Entre el 40% y el 50% de los entrevistados que trabajan en empresas formales --según se trate de los niveles A-B y de los niveles C-D-E, respectivamente-- opinan que sus oportunidades de promoción son regulares, malas o muy malas. Este dato hace pensar que los entrevistados han alineado su grado de satisfacción con un bajo nivel de expectativas respecto al mercado laboral. En todos los niveles hay una percepción de poca estabilidad laboral. Los trabajadores de menores ingresos tienen una negativa percepción de la situación del empleo en el futuro, que probablemente explique por qué declaran una elevada disposición a trabajar en el extranjero.
Por su parte, el Instituto de Opinión Pública de la PUCP ha realizado una encuesta que se presta para analizar la visión que tienen los limeños de los empresarios y de los trabajadores peruanos. La percepción más extendida que se tiene de los empresarios es que no respetan los derechos de los trabajadores. Empresarios y trabajadores son criticados por falta de honestidad. A ambos se les reconoce creatividad e innovación. Se cuestiona a los empresarios en cuanto a su capacidad para competir en el extranjero y a los trabajadores por el esfuerzo que hacen o no por capacitarse mejor.
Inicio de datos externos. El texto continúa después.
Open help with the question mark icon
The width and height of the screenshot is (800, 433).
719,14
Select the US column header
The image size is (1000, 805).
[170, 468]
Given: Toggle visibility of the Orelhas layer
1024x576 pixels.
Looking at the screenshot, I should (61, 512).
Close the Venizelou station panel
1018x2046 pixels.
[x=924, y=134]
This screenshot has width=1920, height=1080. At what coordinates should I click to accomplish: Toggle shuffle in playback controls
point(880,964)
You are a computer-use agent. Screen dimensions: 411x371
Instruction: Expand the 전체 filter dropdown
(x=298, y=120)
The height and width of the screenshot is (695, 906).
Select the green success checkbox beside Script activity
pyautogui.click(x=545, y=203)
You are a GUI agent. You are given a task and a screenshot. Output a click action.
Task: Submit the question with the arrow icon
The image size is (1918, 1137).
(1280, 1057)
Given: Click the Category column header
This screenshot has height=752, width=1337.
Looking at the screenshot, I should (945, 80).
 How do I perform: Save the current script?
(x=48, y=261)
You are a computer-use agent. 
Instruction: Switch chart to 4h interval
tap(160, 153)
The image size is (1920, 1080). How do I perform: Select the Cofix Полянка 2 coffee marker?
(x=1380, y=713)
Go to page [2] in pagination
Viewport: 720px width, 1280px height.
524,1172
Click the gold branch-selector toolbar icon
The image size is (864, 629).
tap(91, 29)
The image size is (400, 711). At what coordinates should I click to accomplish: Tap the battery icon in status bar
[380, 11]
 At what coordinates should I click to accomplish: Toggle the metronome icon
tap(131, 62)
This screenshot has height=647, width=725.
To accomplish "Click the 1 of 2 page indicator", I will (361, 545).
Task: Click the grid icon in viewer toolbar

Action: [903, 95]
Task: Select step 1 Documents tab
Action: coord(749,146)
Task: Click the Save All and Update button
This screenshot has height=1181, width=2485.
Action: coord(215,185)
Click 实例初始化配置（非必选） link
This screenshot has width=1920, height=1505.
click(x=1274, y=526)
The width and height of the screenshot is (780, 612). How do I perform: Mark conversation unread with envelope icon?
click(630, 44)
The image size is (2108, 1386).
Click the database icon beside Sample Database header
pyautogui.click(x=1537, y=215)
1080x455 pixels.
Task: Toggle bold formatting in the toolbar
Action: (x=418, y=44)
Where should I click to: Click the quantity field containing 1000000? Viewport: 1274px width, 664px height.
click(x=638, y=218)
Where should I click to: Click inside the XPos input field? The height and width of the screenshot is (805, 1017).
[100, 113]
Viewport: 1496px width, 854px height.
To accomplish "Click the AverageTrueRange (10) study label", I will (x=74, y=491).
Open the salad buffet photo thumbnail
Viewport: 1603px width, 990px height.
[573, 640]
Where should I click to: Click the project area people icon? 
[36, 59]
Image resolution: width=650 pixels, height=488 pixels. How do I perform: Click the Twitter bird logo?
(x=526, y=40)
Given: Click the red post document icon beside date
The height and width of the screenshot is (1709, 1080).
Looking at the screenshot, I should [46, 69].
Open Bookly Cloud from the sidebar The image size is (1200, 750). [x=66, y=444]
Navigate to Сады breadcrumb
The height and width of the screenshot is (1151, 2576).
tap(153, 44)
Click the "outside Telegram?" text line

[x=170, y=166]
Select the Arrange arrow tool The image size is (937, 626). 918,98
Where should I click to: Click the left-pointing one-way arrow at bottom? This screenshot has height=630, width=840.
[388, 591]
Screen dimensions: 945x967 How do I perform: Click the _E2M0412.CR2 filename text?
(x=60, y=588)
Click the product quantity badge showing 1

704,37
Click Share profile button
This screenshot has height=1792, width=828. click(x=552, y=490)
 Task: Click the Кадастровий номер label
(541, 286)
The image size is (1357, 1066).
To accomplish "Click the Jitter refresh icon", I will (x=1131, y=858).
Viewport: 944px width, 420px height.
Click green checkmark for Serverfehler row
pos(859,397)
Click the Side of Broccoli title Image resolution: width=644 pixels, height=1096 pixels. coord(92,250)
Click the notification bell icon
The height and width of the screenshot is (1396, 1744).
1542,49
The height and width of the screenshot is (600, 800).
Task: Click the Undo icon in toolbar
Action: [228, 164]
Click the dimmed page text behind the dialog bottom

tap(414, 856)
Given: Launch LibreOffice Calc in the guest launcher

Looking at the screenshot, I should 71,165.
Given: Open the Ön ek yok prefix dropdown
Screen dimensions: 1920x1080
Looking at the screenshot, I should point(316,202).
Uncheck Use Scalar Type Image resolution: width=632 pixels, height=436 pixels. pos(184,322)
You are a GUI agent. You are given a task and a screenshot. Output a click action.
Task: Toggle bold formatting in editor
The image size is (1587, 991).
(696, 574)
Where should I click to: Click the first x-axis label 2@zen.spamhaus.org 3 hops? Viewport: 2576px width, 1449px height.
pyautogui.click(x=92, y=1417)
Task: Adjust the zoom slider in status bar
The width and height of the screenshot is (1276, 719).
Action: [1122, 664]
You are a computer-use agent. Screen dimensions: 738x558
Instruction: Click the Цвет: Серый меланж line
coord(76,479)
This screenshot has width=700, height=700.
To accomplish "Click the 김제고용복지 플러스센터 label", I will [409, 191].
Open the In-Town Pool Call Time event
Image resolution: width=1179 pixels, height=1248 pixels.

Hay imágenes encontradas respecto a hasta qué punto los empresarios piensan en el futuro del país y los trabajadores en el bienestar de su empresa. Al final, la noción que los entrevistados parecen tener es la de dos colectividades que comparten la misma cancha, jugando cada una su propio partido. Salvo excepciones, en las empresas no se gesta comunidad productiva. No ha llegado a concretarse, en el país, un pacto por la inversión y el empleo digno. Sin él, podemos tener crecimiento, pero no garantizar el derecho a jornadas laborales de ocho horas que permitan atender las necesidades de ingreso de las familias.
Secretaria técnica del Acuerdo Nacional.